Album Review: The Dead Shakers, 'All Circles Vanish' | Album Review | Seven Days | Vermont's Independent Voice

Music » Album Review

Album Review: The Dead Shakers, 'All Circles Vanish'


The Dead Shakers, All Circles Vanish
  • The Dead Shakers, All Circles Vanish

(Self-released, digital download)

Who are the Dead Shakers? Depending on the day, they might be a multitude of talented folks culled from Burlington's pan-genre music scene. Other times, the Dead Shakers might only be analog tape enthusiast Kevin Bloom — the amorphous project's primary songwriter, vocalist and mad scientist — playing solo. All Circles Vanish, Bloom's first album under the Dead Shakers name, is the former incarnation and features a cavalcade of Burlington talent: cellist Lauren Costello, Dwight & Nicole drummer Ezra Oklan, Gnomedad saxophonist Dan Rome, Madaila guitarist Walker Allen, State Radio bassist Chuck Fay — the list goes on.

To label the music contained within the album's 11 tracks "psychedelic" is accurate and convenient, but also modest in terms of the wide stylistic breadth covered. Indeed, Bloom and co. revel in swirling, effects-laden tones and digressions into textured, otherworldly freak-outs. But some tunes, when stripped to their essence, could be classified as slacker rock, country, trip-hop and/or avant-garde. Bloom and his associates — in the recording booth and behind the mixer — approach and fuse these disparate styles with heady panache, resulting in a hallucinatory odyssey.

Fittingly, the Dead Shakers' debut begins with a dirge. "A nuclear war's comin'," warns Bloom in drawn-out, monotone syllables on "Accidental Graveyard." Right from the get-go, he's bleak and starkly cynical, manifesting his anxieties both verbally and musically. His vocals align with the track's droning instrumentals.

Moving into "Medfield," a punchy rock number that evolves into a twang-filled, double-time hootenanny, Bloom continues his dour streak. "Not that much is kicking in Medfield," he notes, referring to the infamous former psychiatric facility in Massachusetts. He abstractly relates the hospital's many "ghosts" to the horrific practices that likely took place there during its heyday.

"Neighbors" is a searing wall of sound with overdriven electric guitars, sticky handclaps and thrashing cymbals. The cacophony obliterates Bloom's paranoid lyrics: "Who will be the next one? / My neighbors have an American flag in their window." In a different time politically, the song might be less ominous.

Serenity reigns on the flowery "Brother Stomach." Shimmying hi-hats propel briskly plucked acoustic guitars while humming, reversed samples flit and flutter.

Battered beats and gooey guitar take center stage on the instrumental "Headless." Deep and loose, it balances the airy, beatless half-song "Surfin' Ain't as Fun as It Used to Be," which precedes it.

As the Dead Shakers, Bloom comes into his own as a bandleader, visionary composer and student of the golden age of analog recording. At times, the record's warmth and fuzziness make it impossible to tell that you're listening to something new. Frequently awash in musical mystique and flummoxing lyrics, All Circles Vanish is nonetheless approachable, digestible and invigorating.
○ ○ ○ ○ ○
■ **Task description**: Reproduce the portion of the album review that begins with the words "Battered beats and" and ends after the words "digestible and invigorating.". The entries that follow this review are not required for any of the work here.

■ **Listed records**:
○ ○ ○ ○ ○
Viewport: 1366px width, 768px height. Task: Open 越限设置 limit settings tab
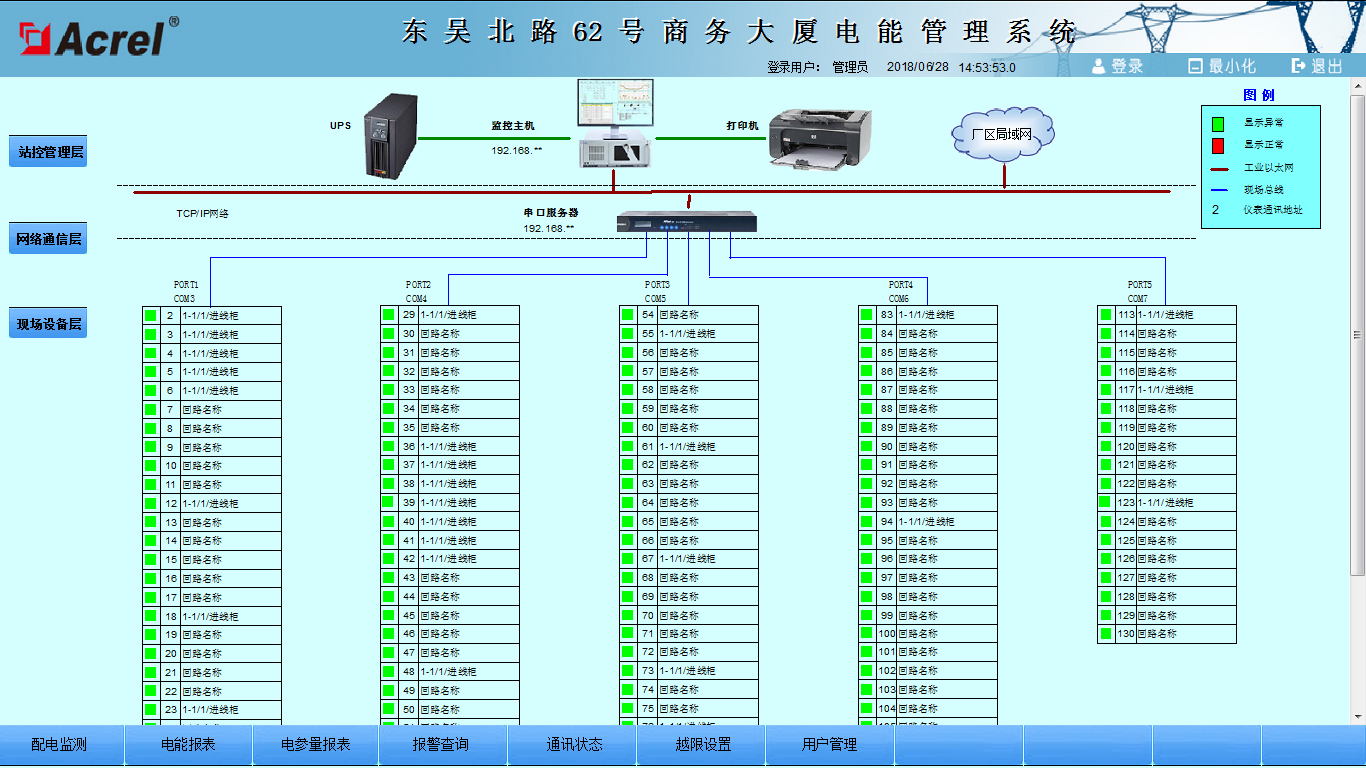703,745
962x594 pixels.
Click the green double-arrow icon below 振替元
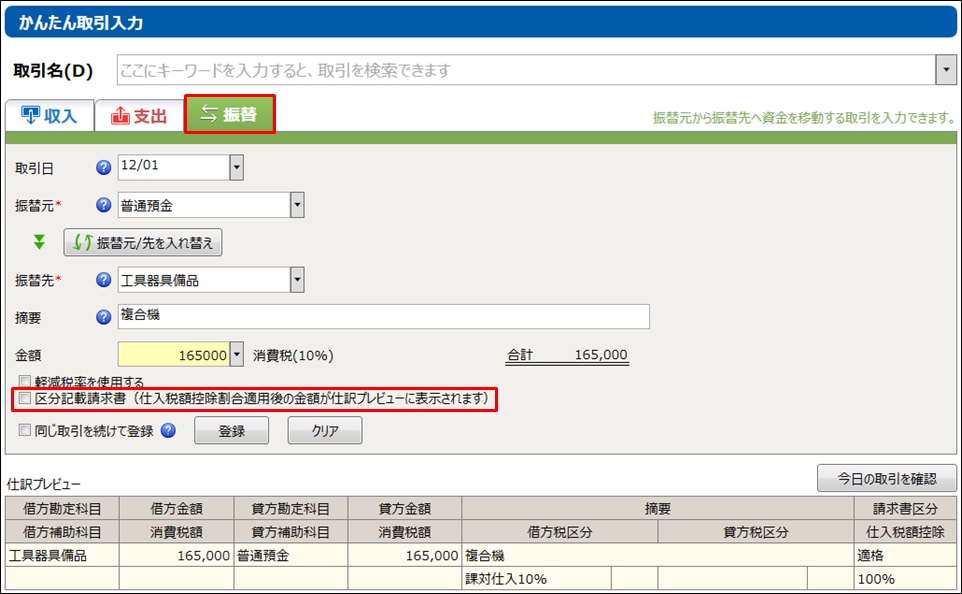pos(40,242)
○ ○ ○ ○ ○
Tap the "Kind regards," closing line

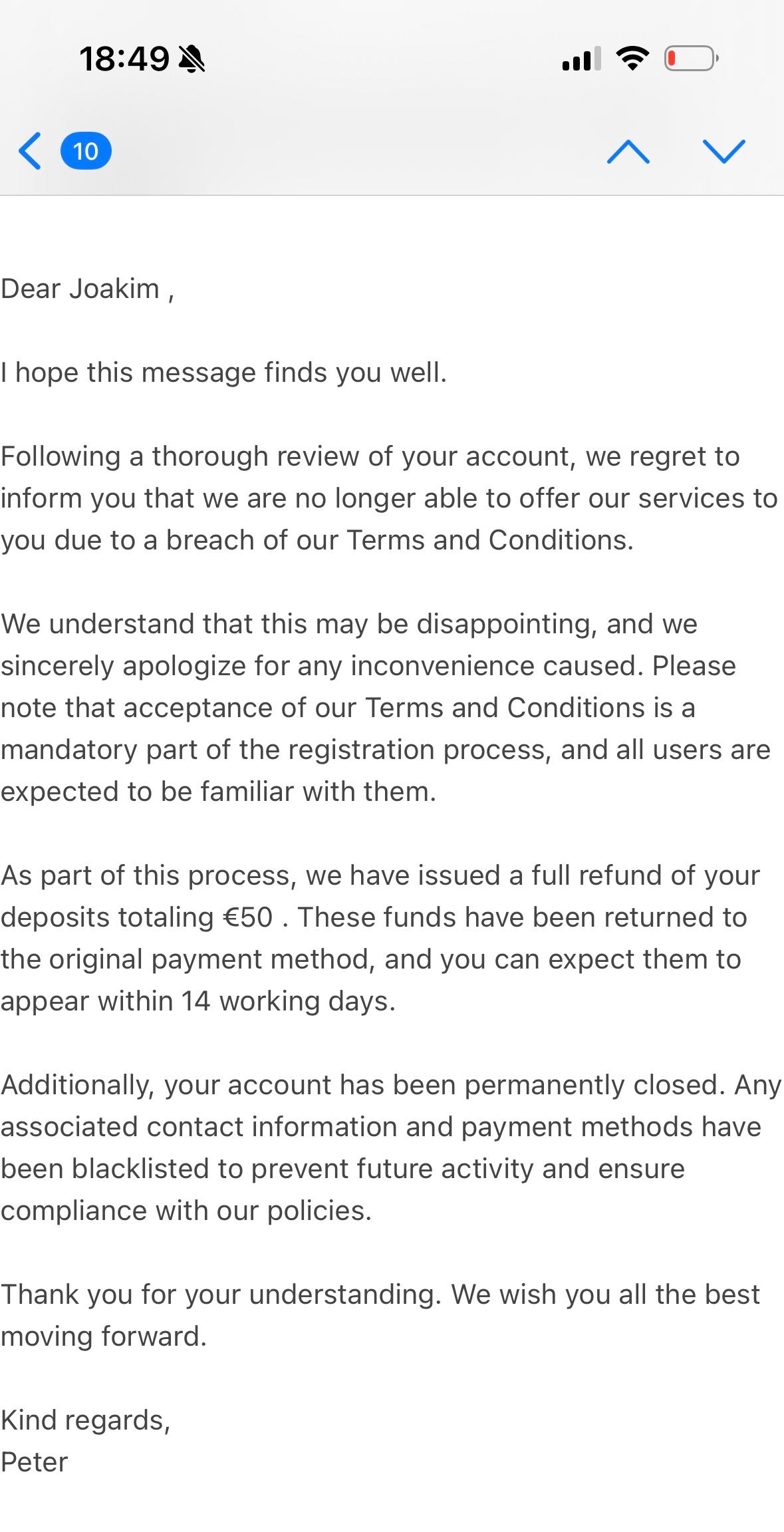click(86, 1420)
○ ○ ○ ○ ○
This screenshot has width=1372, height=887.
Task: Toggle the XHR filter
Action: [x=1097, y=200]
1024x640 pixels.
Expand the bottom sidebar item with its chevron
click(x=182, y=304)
○ ○ ○ ○ ○
■ **Your response**:
Battered beats and gooey guitar take center stage on the instrumental "Headless." Deep and loose, it balances the airy, beatless half-song "Surfin' Ain't as Fun as It Used to Be," which precedes it.

As the Dead Shakers, Bloom comes into his own as a bandleader, visionary composer and student of the golden age of analog recording. At times, the record's warmth and fuzziness make it impossible to tell that you're listening to something new. Frequently awash in musical mystique and flummoxing lyrics, All Circles Vanish is nonetheless approachable, digestible and invigorating.